Start of Block

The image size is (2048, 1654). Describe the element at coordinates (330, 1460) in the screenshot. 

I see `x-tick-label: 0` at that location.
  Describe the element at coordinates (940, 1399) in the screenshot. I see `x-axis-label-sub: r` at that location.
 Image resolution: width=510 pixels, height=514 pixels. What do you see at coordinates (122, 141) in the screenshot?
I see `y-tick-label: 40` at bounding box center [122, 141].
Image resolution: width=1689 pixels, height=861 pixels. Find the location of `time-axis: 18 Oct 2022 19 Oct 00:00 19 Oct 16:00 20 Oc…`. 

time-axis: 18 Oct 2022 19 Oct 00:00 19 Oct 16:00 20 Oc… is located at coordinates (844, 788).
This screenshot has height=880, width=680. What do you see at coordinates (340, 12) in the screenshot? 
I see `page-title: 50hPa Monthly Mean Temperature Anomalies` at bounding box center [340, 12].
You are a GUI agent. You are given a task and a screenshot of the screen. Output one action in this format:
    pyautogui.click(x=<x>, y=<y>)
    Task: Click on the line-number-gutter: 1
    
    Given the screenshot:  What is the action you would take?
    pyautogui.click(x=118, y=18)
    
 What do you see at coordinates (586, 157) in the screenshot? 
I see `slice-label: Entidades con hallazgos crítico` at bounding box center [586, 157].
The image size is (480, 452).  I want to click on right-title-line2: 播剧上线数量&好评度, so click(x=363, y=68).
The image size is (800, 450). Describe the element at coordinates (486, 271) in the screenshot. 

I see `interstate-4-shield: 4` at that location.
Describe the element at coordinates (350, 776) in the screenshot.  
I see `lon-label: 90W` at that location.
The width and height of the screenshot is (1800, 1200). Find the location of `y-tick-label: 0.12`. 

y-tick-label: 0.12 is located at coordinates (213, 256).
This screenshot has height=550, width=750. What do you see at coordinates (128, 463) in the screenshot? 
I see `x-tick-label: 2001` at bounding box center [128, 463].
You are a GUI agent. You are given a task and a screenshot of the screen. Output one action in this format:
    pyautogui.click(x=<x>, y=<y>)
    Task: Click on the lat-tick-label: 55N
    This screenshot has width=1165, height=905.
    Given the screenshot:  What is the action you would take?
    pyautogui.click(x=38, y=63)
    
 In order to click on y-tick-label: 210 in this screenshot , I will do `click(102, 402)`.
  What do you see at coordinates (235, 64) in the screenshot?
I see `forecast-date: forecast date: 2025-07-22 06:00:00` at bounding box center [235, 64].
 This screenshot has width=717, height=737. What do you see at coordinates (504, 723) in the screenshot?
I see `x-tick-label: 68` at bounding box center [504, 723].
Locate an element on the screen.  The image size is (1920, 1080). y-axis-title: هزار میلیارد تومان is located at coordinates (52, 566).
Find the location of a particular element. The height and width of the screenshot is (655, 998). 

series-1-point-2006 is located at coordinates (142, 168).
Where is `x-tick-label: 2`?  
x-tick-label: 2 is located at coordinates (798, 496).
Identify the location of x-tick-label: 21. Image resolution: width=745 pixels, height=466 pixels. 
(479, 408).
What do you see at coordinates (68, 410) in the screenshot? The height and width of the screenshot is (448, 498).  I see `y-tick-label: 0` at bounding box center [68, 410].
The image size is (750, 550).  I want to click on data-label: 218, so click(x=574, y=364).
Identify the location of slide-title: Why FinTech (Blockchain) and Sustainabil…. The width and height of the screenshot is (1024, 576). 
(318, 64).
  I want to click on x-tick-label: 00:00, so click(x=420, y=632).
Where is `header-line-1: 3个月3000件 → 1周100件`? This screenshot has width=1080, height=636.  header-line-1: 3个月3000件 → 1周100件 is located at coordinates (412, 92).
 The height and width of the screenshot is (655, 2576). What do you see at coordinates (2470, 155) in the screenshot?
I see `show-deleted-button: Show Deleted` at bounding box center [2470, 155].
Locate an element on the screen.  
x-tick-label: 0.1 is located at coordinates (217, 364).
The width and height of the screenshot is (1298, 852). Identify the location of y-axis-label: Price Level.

End of Block

Prompt: Copy every line of the data above word for word, with no changes.

Output:
The image size is (2048, 1654). Describe the element at coordinates (330, 1460) in the screenshot. 

I see `x-tick-label: 0` at that location.
  Describe the element at coordinates (940, 1399) in the screenshot. I see `x-axis-label-sub: r` at that location.
 Image resolution: width=510 pixels, height=514 pixels. What do you see at coordinates (122, 141) in the screenshot?
I see `y-tick-label: 40` at bounding box center [122, 141].
Image resolution: width=1689 pixels, height=861 pixels. Find the location of `time-axis: 18 Oct 2022 19 Oct 00:00 19 Oct 16:00 20 Oc…`. 

time-axis: 18 Oct 2022 19 Oct 00:00 19 Oct 16:00 20 Oc… is located at coordinates (844, 788).
This screenshot has height=880, width=680. What do you see at coordinates (340, 12) in the screenshot? 
I see `page-title: 50hPa Monthly Mean Temperature Anomalies` at bounding box center [340, 12].
You are a GUI agent. You are given a task and a screenshot of the screen. Output one action in this format:
    pyautogui.click(x=<x>, y=<y>)
    Task: Click on the line-number-gutter: 1
    
    Given the screenshot:  What is the action you would take?
    pyautogui.click(x=118, y=18)
    
 What do you see at coordinates (586, 157) in the screenshot? 
I see `slice-label: Entidades con hallazgos crítico` at bounding box center [586, 157].
The image size is (480, 452).  I want to click on right-title-line2: 播剧上线数量&好评度, so click(x=363, y=68).
The image size is (800, 450). Describe the element at coordinates (486, 271) in the screenshot. 

I see `interstate-4-shield: 4` at that location.
Describe the element at coordinates (350, 776) in the screenshot.  
I see `lon-label: 90W` at that location.
The width and height of the screenshot is (1800, 1200). Find the location of `y-tick-label: 0.12`. 

y-tick-label: 0.12 is located at coordinates (213, 256).
This screenshot has height=550, width=750. What do you see at coordinates (128, 463) in the screenshot? 
I see `x-tick-label: 2001` at bounding box center [128, 463].
You are a GUI agent. You are given a task and a screenshot of the screen. Output one action in this format:
    pyautogui.click(x=<x>, y=<y>)
    Task: Click on the lat-tick-label: 55N
    This screenshot has width=1165, height=905.
    Given the screenshot:  What is the action you would take?
    pyautogui.click(x=38, y=63)
    
 In order to click on y-tick-label: 210 in this screenshot , I will do `click(102, 402)`.
  What do you see at coordinates (235, 64) in the screenshot?
I see `forecast-date: forecast date: 2025-07-22 06:00:00` at bounding box center [235, 64].
 This screenshot has width=717, height=737. What do you see at coordinates (504, 723) in the screenshot?
I see `x-tick-label: 68` at bounding box center [504, 723].
Locate an element on the screen.  The image size is (1920, 1080). y-axis-title: هزار میلیارد تومان is located at coordinates (52, 566).
Find the location of a particular element. The height and width of the screenshot is (655, 998). 

series-1-point-2006 is located at coordinates (142, 168).
Where is `x-tick-label: 2`?  
x-tick-label: 2 is located at coordinates (798, 496).
Identify the location of x-tick-label: 21. Image resolution: width=745 pixels, height=466 pixels. 
(479, 408).
What do you see at coordinates (68, 410) in the screenshot? The height and width of the screenshot is (448, 498).  I see `y-tick-label: 0` at bounding box center [68, 410].
The image size is (750, 550).  I want to click on data-label: 218, so click(x=574, y=364).
Identify the location of slide-title: Why FinTech (Blockchain) and Sustainabil…. The width and height of the screenshot is (1024, 576). 
(318, 64).
  I want to click on x-tick-label: 00:00, so click(x=420, y=632).
Where is `header-line-1: 3个月3000件 → 1周100件`? This screenshot has width=1080, height=636.  header-line-1: 3个月3000件 → 1周100件 is located at coordinates (412, 92).
 The height and width of the screenshot is (655, 2576). What do you see at coordinates (2470, 155) in the screenshot?
I see `show-deleted-button: Show Deleted` at bounding box center [2470, 155].
Locate an element on the screen.  
x-tick-label: 0.1 is located at coordinates (217, 364).
The width and height of the screenshot is (1298, 852). Identify the location of y-axis-label: Price Level.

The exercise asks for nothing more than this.